(Prompt):
Format each line of the entries below as an item in a numbered list, dropping any blank lines.

Interface element records:
>> start
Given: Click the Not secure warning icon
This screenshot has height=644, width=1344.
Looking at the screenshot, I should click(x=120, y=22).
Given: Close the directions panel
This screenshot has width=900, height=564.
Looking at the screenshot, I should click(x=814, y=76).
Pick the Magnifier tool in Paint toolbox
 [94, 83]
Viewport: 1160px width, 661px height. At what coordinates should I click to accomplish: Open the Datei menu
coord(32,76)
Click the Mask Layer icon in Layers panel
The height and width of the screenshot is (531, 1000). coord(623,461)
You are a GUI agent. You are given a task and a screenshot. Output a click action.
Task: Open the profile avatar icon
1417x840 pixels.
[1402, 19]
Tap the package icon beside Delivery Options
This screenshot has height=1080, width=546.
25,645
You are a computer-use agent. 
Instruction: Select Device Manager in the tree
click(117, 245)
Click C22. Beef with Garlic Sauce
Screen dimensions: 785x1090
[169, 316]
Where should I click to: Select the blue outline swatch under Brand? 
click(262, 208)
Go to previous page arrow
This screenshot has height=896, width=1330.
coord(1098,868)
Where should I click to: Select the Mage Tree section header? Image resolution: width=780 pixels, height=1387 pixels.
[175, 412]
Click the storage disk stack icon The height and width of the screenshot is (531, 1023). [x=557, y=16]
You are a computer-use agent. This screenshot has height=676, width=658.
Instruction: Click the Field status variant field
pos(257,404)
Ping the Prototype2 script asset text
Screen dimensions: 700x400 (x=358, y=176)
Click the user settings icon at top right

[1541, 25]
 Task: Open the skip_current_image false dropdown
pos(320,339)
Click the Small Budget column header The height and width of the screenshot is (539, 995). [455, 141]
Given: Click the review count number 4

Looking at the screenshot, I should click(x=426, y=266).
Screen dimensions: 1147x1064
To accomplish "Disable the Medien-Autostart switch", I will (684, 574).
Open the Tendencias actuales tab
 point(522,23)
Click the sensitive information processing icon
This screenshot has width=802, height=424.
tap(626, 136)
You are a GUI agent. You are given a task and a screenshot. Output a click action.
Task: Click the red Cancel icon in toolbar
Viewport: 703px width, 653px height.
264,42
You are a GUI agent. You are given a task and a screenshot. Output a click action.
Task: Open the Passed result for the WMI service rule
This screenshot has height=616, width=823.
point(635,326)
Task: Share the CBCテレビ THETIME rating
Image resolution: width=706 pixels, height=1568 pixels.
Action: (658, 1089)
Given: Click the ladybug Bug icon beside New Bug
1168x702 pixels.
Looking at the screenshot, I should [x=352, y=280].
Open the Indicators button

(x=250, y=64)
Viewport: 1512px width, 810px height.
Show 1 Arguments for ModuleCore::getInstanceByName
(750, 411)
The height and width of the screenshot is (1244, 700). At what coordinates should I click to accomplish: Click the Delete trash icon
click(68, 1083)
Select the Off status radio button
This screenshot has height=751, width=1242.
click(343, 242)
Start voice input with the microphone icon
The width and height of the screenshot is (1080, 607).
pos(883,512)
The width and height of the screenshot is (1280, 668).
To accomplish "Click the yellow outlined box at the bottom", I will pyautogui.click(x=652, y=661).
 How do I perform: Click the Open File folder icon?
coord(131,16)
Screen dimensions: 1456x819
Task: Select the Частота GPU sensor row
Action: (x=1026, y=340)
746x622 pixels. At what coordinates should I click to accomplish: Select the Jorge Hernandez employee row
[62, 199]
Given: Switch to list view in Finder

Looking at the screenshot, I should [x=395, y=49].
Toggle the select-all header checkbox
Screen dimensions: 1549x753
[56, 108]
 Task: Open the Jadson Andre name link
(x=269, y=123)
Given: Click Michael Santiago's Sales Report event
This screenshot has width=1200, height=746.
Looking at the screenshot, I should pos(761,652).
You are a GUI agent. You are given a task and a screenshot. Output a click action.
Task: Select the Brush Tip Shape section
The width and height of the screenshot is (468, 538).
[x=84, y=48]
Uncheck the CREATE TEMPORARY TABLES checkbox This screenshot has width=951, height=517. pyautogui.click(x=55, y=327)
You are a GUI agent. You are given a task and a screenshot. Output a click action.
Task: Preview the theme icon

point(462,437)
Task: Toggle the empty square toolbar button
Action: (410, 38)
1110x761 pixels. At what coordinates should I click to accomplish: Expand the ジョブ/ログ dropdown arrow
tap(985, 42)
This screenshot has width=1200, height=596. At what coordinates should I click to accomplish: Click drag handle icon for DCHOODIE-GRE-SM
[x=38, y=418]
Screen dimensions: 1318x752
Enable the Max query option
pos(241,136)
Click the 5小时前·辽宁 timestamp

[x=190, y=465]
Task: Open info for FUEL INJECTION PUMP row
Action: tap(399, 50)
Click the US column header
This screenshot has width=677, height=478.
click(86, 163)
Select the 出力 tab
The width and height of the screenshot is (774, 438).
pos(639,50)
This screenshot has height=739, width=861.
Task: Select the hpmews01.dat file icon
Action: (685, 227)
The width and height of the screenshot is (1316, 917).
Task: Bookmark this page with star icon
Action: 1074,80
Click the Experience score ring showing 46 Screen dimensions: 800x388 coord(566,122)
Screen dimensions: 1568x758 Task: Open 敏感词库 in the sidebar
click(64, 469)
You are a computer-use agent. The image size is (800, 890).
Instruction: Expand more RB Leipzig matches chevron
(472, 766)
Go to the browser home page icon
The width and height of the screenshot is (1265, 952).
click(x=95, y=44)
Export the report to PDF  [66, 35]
>> end
(Result of this task):
1. Given: Click the Not secure warning icon
2. This screenshot has height=644, width=1344.
3. Looking at the screenshot, I should click(x=120, y=22).
4. Given: Close the directions panel
5. This screenshot has width=900, height=564.
6. Looking at the screenshot, I should click(x=814, y=76).
7. Pick the Magnifier tool in Paint toolbox
8.  [94, 83]
9. Viewport: 1160px width, 661px height. At what coordinates should I click to accomplish: Open the Datei menu
10. coord(32,76)
11. Click the Mask Layer icon in Layers panel
12. The height and width of the screenshot is (531, 1000). coord(623,461)
13. You are a GUI agent. You are given a task and a screenshot. Output a click action.
14. Task: Open the profile avatar icon
15. 1417x840 pixels.
16. [1402, 19]
17. Tap the package icon beside Delivery Options
18. This screenshot has height=1080, width=546.
19. 25,645
20. You are a computer-use agent. 
21. Instruction: Select Device Manager in the tree
22. click(117, 245)
23. Click C22. Beef with Garlic Sauce
24. Screen dimensions: 785x1090
25. [169, 316]
26. Where should I click to: Select the blue outline swatch under Brand? 
27. click(262, 208)
28. Go to previous page arrow
29. This screenshot has height=896, width=1330.
30. coord(1098,868)
31. Where should I click to: Select the Mage Tree section header? Image resolution: width=780 pixels, height=1387 pixels.
32. [175, 412]
33. Click the storage disk stack icon The height and width of the screenshot is (531, 1023). [x=557, y=16]
34. You are a computer-use agent. This screenshot has height=676, width=658.
35. Instruction: Click the Field status variant field
36. pos(257,404)
37. Ping the Prototype2 script asset text
38. Screen dimensions: 700x400 (x=358, y=176)
39. Click the user settings icon at top right
40. [1541, 25]
41.  Task: Open the skip_current_image false dropdown
42. pos(320,339)
43. Click the Small Budget column header The height and width of the screenshot is (539, 995). [455, 141]
44. Given: Click the review count number 4
45. Looking at the screenshot, I should click(x=426, y=266).
46. Screen dimensions: 1147x1064
47. To accomplish "Disable the Medien-Autostart switch", I will (684, 574).
48. Open the Tendencias actuales tab
49.  point(522,23)
50. Click the sensitive information processing icon
51. This screenshot has width=802, height=424.
52. tap(626, 136)
53. You are a GUI agent. You are given a task and a screenshot. Output a click action.
54. Task: Click the red Cancel icon in toolbar
55. Viewport: 703px width, 653px height.
56. 264,42
57. You are a GUI agent. You are given a task and a screenshot. Output a click action.
58. Task: Open the Passed result for the WMI service rule
59. This screenshot has height=616, width=823.
60. point(635,326)
61. Task: Share the CBCテレビ THETIME rating
62. Image resolution: width=706 pixels, height=1568 pixels.
63. Action: (658, 1089)
64. Given: Click the ladybug Bug icon beside New Bug
65. 1168x702 pixels.
66. Looking at the screenshot, I should [x=352, y=280].
67. Open the Indicators button
68. (x=250, y=64)
69. Viewport: 1512px width, 810px height.
70. Show 1 Arguments for ModuleCore::getInstanceByName
71. (750, 411)
72. The height and width of the screenshot is (1244, 700). At what coordinates should I click to accomplish: Click the Delete trash icon
73. click(68, 1083)
74. Select the Off status radio button
75. This screenshot has height=751, width=1242.
76. click(343, 242)
77. Start voice input with the microphone icon
78. The width and height of the screenshot is (1080, 607).
79. pos(883,512)
80. The width and height of the screenshot is (1280, 668).
81. To accomplish "Click the yellow outlined box at the bottom", I will pyautogui.click(x=652, y=661).
82.  How do I perform: Click the Open File folder icon?
83. coord(131,16)
84. Screen dimensions: 1456x819
85. Task: Select the Частота GPU sensor row
86. Action: (x=1026, y=340)
87. 746x622 pixels. At what coordinates should I click to accomplish: Select the Jorge Hernandez employee row
88. [62, 199]
89. Given: Switch to list view in Finder
90. Looking at the screenshot, I should [x=395, y=49].
91. Toggle the select-all header checkbox
92. Screen dimensions: 1549x753
93. [56, 108]
94.  Task: Open the Jadson Andre name link
95. (x=269, y=123)
96. Given: Click Michael Santiago's Sales Report event
97. This screenshot has width=1200, height=746.
98. Looking at the screenshot, I should pos(761,652).
99. You are a GUI agent. You are given a task and a screenshot. Output a click action.
100. Task: Select the Brush Tip Shape section
101. The width and height of the screenshot is (468, 538).
102. [x=84, y=48]
103. Uncheck the CREATE TEMPORARY TABLES checkbox This screenshot has width=951, height=517. pyautogui.click(x=55, y=327)
104. You are a GUI agent. You are given a task and a screenshot. Output a click action.
105. Task: Preview the theme icon
106. point(462,437)
107. Task: Toggle the empty square toolbar button
108. Action: (410, 38)
109. 1110x761 pixels. At what coordinates should I click to accomplish: Expand the ジョブ/ログ dropdown arrow
110. tap(985, 42)
111. This screenshot has width=1200, height=596. At what coordinates should I click to accomplish: Click drag handle icon for DCHOODIE-GRE-SM
112. [x=38, y=418]
113. Screen dimensions: 1318x752
114. Enable the Max query option
115. pos(241,136)
116. Click the 5小时前·辽宁 timestamp
117. [x=190, y=465]
118. Task: Open info for FUEL INJECTION PUMP row
119. Action: tap(399, 50)
120. Click the US column header
121. This screenshot has width=677, height=478.
122. click(86, 163)
123. Select the 出力 tab
124. The width and height of the screenshot is (774, 438).
125. pos(639,50)
126. This screenshot has height=739, width=861.
127. Task: Select the hpmews01.dat file icon
128. Action: (685, 227)
129. The width and height of the screenshot is (1316, 917).
130. Task: Bookmark this page with star icon
131. Action: 1074,80
132. Click the Experience score ring showing 46 Screen dimensions: 800x388 coord(566,122)
133. Screen dimensions: 1568x758 Task: Open 敏感词库 in the sidebar
134. click(64, 469)
135. You are a computer-use agent. The image size is (800, 890).
136. Instruction: Expand more RB Leipzig matches chevron
137. (472, 766)
138. Go to the browser home page icon
139. The width and height of the screenshot is (1265, 952).
140. click(x=95, y=44)
141. Export the report to PDF  [66, 35]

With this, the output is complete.